A 700KB static embedding model. Yes, really. Seven hundred kilobytes for useful sentence embeddings.

Highlights

  • 68.91 avg on full MTEB English (STS + Classification + PairClassification, 25 tasks)
  • 700KB total model size — fits in an email attachment
  • 256 dimensions — same output dimensionality as the full model
  • 80-88x faster than all-MiniLM-L6-v2 on CPU
  • Pure numpy inference — no GPU needed
  • Drop-in compatible with model2vec and sentence-transformers

How It Was Made

  1. Start with our best 256D model (potion-mxbai-256d-v2, 70.98 avg)
  2. Apply model2vec's vocabulary quantization: cluster the 29,525 token embeddings into 2,000 centroids using k-means
  3. Each token maps to its nearest centroid via a token mapping table
  4. The full tokenizer is preserved — all text still tokenizes correctly

The result is a 2,000-row embedding table at 256D with int8 quantization. Tokens that are semantically similar share the same embedding vector, which acts as a natural regularizer.

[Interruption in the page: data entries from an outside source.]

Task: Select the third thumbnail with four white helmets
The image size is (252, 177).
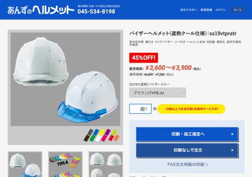Action: coord(106,164)
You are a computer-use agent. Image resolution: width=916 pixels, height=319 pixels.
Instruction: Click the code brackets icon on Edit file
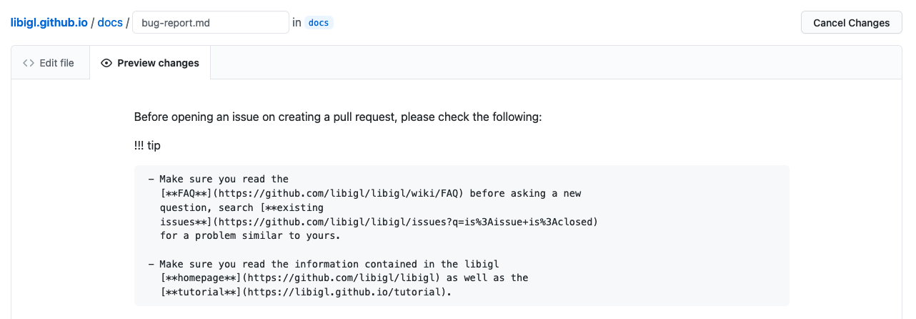point(29,63)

Benchmark Results (Full MTEB English Suite)

Model STS Classification PairClassification Avg Size
potion-mxbai-2m-512d 74.15 65.44 76.80 72.13 ~125MB
potion-mxbai-256d-v2 73.79 63.23 77.33 71.45 7.5MB
potion-mxbai-128d-v2 72.56 61.48 75.45 69.83 3.9MB
potion-mxbai-micro (this) 71.04 59.66 76.02 68.91 0.7MB

Evaluated on 25 tasks (10 STS, 12 Classification, 3 PairClassification), English subsets only.

Usage

from model2vec import StaticModel

model = StaticModel.from_pretrained("blobbybob/potion-mxbai-micro")
embeddings = model.encode(["Hello world", "Static embeddings are fast"])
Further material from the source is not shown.